理事長インタビュー②

110th Anniversary

理事長に聞く!【第2弾】

今年も新年度がスタートしました。新入生や在校生・在学生・在園生の皆さんや保護者・関係者の皆さまへのメッセージとして理事長・学長である高橋暢雄先生にお話しをお伺いしました。

ーー新年度のスタートにあたり、武蔵野で頑張る全ての新入生や在籍する園児・生徒・学生の皆さんへのメッセージをお伺いしたいと思います。まずは理事長先生の新年度を迎えたお気持ちをお聞かせください。

高橋:毎年のことではありますが、「教員としてのお正月」でもありますので、身の引き締まる思いです。よく周囲から「教員をしていると若い」と言われるという話を聞きますが、生徒や学生は同じ人でも確実に成長していきますので、節目の新年度には教員側が新たに対応を変えて取り組まねばならない傾向があると思います。それが他のお仕事の方々よりも新鮮で若くいられる原因なのではないかと感じています。

ーーそれは興味深いですね。

高橋:ありがとうございます。逆に言えば、単に「知識さえ与えれば良い」とか「管理して問題が無ければ良い」というレベルで取り組んでいれば、生徒や学生の皆の成長や変化に対応出来なくなるとも考えることが出来ます。一見毎年同じ様に見える新年度のスタートではありますが、教員側の「覚悟」というか「プロとしての決意や意気込み」が問われるタイミングでもありますね。

ーーなるほど、その通りだと思います。さて、長らく続いたコロナ対応が緩和されることになりそうですが、その点はどの様に武蔵野は変わりますか?

高橋:このコロナ対応期間に、頑張ってくださった生徒・学生・園児の皆さんや関係者の皆さま、教職員の方々に感謝したいと思います。おかげさまで大きな問題も無く、武蔵野が乗り切れたのもおひとりおひとりの現場での対応に尽きると感じています。これから取り立てて変えることは無いとは思いますが、これまでより自由な活動が出来るからこそ、この期間のことを忘れてはいけないと思います。やはり、最大は「当たり前にならず感謝する」という心構えではないでしょうか。

ーー具体的にはどういうことでしょうか?

高橋:少し立ち止まって考えてみると、これまでの歴史を見て、社会全体の大きな問題に人々が巻き込まれるということは今回だけではありません。戦争や災害、時代の変化の中では、細かい記録に残らなくとも人々が「心の成長」をしていることがあると思います。しばらく経つと、それを知らないもしくは忘れた人々がまた繰り返してしまうと言われますが、それ以前に元に戻ると「当たり前」になってしまって、雰囲気が緩むことが大きいのではないでしょうか。ですから、コロナで失われていたものが取り戻されたことに「感謝」しないと、また違うものが来た時に慌ててしまうことになってしまいかねません。

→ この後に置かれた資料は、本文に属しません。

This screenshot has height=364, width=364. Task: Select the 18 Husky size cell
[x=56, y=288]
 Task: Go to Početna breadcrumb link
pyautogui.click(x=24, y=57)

ーー「感謝」が大切とはよく言いますが、思うよりも具体的な感謝が必要なのですね。

高橋:その通りだと思います。マザー・テレサさんが「感謝の反対は当たり前である」と仰有ったとされますが、ここで大切なことは、感謝とは起きてきたことだけに感謝するのではないということだと思います。良いことが起きたら感謝するけど、起きなければあるものは当たり前になってしまうというのでは、感謝の本質を理解していないということです。むしろ、今あることにどれだけ感謝出来るかが大切ということを教えてくれていると思います。

ーーなるほど。その意味ではコロナが緩和されたこれからが、感謝にとって大切なタイミングだと言うことですね。

高橋:はい、この新年度が始まるタイミングで、コロナ対策が緩和されることは大きな意味を持つと思います。新入生に限らず、新しい環境に一喜一憂するのではなく、もともとそこにある多くの有り難いことに感謝出来れば、もっと明るく前向きに日々に取り組めるのではないかと感じています。

ーー人間は時として「言われれば当たり前」のことに気がつかないことが多いですものね。

高橋:だからこそ、新年度という変化したタイミングに、頭の片隅でも良いので、この様なことを意識してもらえば、それは一生の財産にもなりますし、コロナということが単なる暗い思い出ではなく、この先に進むための必要なステップであったことに気がつかされるのではないでしょうか。
新年度という新しい環境は、人に負荷をかけてしまう面もありますが、そういう時こそこの様なことを思い出して、武蔵野という舞台を自分の為に活かしてもらいたいと考えています。

皆さん、新しいチャンスを掴んで、是非有意義で輝く学生生活の一年間にしてください。楽しみにしています。

ーーどうもありがとうございました。また改めてお話しをお聞かせください。

高橋:ありがとうございます。どうぞよろしくお願いいたします。